Cada vez que me informo sobre las macrogranjas me coge una angustia que no se me quita ni a pastillazos. Este problema suele abordarse desde diferentes ángulos: el de la salud alimentaria, el de la despoblación del mundo rural, el de la injusticia económica, el de la contaminación de territorio, en último término suele mencionarse el maltrato animal, porque la empatía con los animales no es muy popular y lo que interesan son los asuntos humanos. Pero es este último fleco el que a mí más me quita el sueño.
No puedo evitar empatizar con esos animales condenados a malvivir en constante hacinamiento, lo peor son esas madres parideras que se mantienen la mayor parte del tiempo atrapadas en jaulas en las que apenas pueden moverse, ni tumbarse, ni darse la vuelta, mientras son inseminadas una y otra vez para tener descendencia. En algunas granjas hay más de 2.000 cerdas en esta situación, en las llamadas naves de gestación, que parecen campos de concentración de una ficción distópica. Cuando dan a luz, las madres son inmovilizadas en el suelo durante meses para que las crías mamen, hasta que son separadas de forma abrupta y el ciclo vuelve a comenzar. Las crías son luego engordadas de manera brutal en tiempo récord, hasta que son sacrificadas. Nosotros compramos en el supermercado el producto de esta espiral de horror, y nos lo comemos. Lo llaman ganadería, pero es industria y como industria que es, los animales son tratados como máquinas.
Es cierto que un cerdo no es una persona, pero eso no nos da derecho a tratarlo con una crueldad tan grande. Los animales que se explotan en las macrogranjas son de los más avanzados de la evolución, bastante parecidos a nosotros, tienen emociones complejas, y sienten deseos e instintos, y sufren, sufren mucho. “Los cerdos tienen memoria y sentido del tiempo, son capaces de entender un lenguaje simbólico y la perspectiva de los otros, muestran empatía, tienen personalidades diferentes y juegan de forma creativa. Son tan parecidos a nosotros que acaba de realizarse con éxito el primer xenotrasplante de cerdo a humano”, explica un grupo de científicos en un artículo publicado en el diario.es.
Es nuestro deber, ya que la muerte no se puede erradicar, erradicar al máximo el sufrimiento en el mundo, lo sufra un señor, una niña o un animal indefenso. Miles y miles de animales son tratados así en estos mismos momentos, y no hace falta ser vegano para que esto nos horrorice: aunque consumamos carne deberíamos sentir asco físico y moral ante este modo perverso de producirla.
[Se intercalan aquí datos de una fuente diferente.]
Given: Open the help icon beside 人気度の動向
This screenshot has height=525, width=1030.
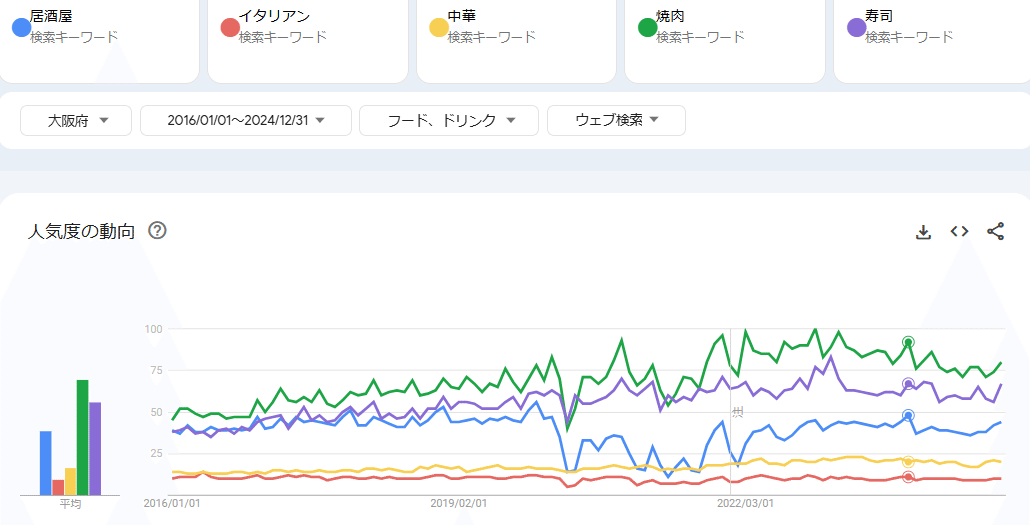Looking at the screenshot, I should (157, 231).
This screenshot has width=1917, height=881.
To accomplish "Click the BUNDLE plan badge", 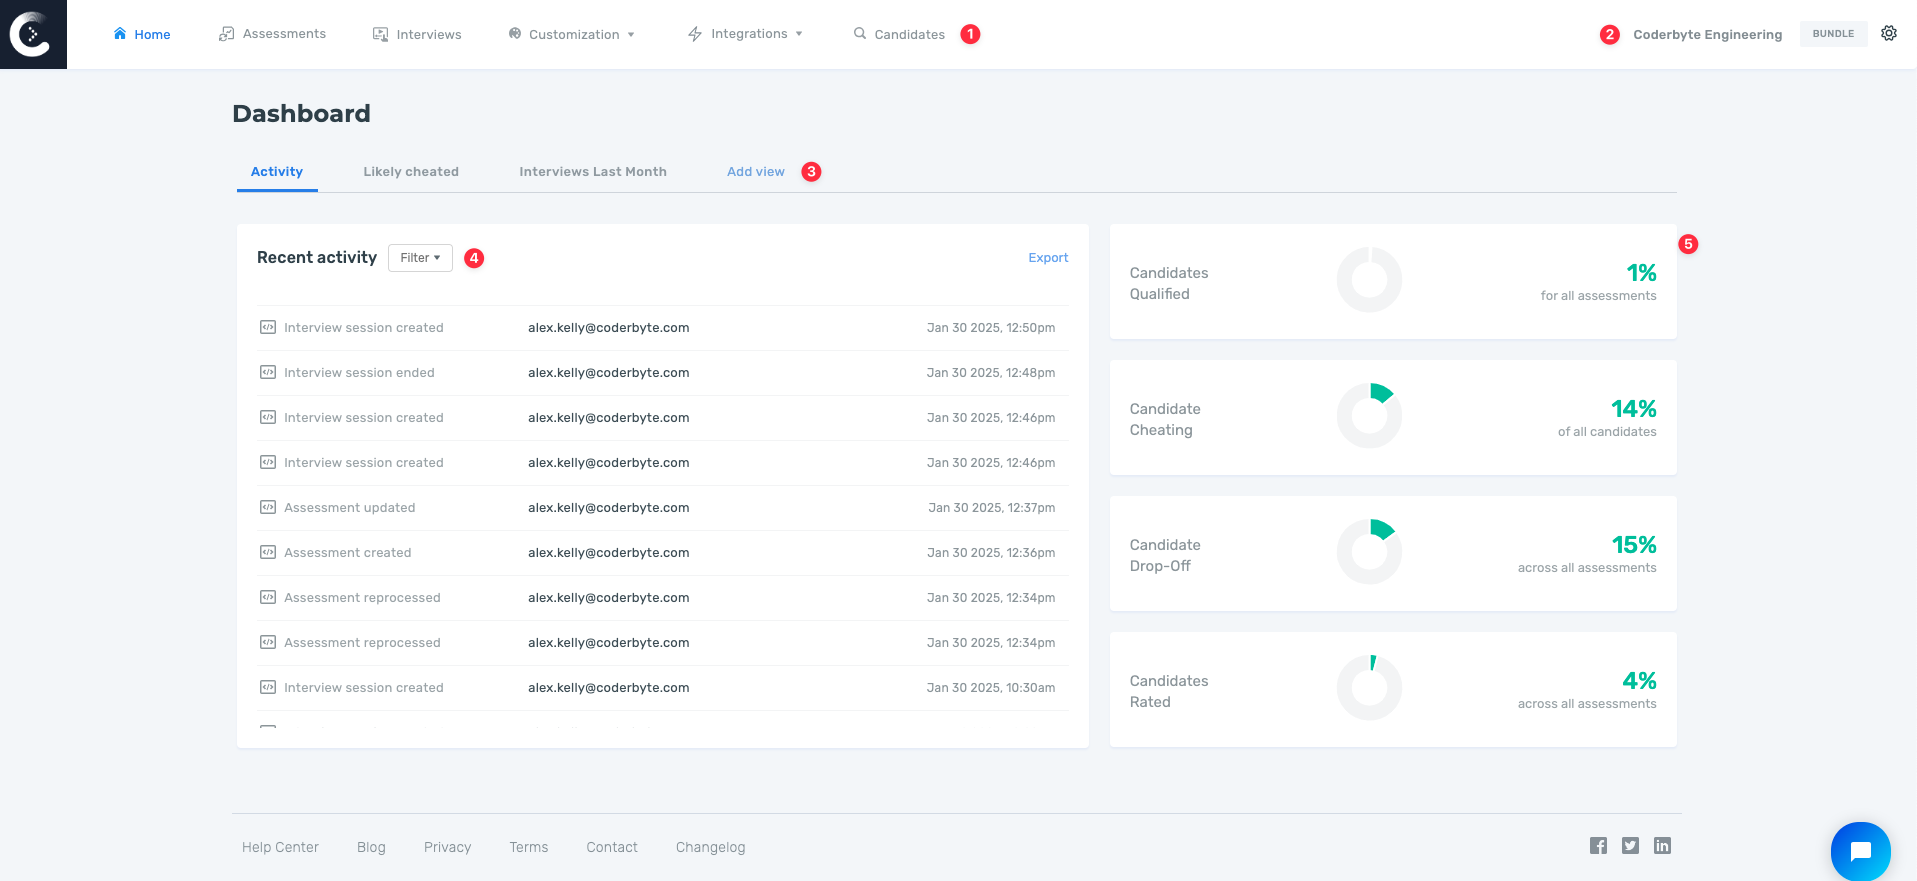I will (1833, 34).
Las macrogranjas, que proliferan en España y reciben subvenciones públicas, deben desaparecer, y no solo por los animales que sufren ese infierno en la Tierra, sino por la mera decencia de la sociedad que las alberga. Esa creencia de superioridad e impunidad de los humanos con respecto al mundo que nos rodea, como si fuéramos dioses indiferentes y no una pieza más del puzle ecológico, nos ha traído muchas de las grandes amenazas civilizatorias que las próximas generaciones tendrán que enmendar para evitar el colapso y la extinción. Nuestros hijos y nietos heredarán deudas. Defender un trato ético a los animales es defender a la Humanidad.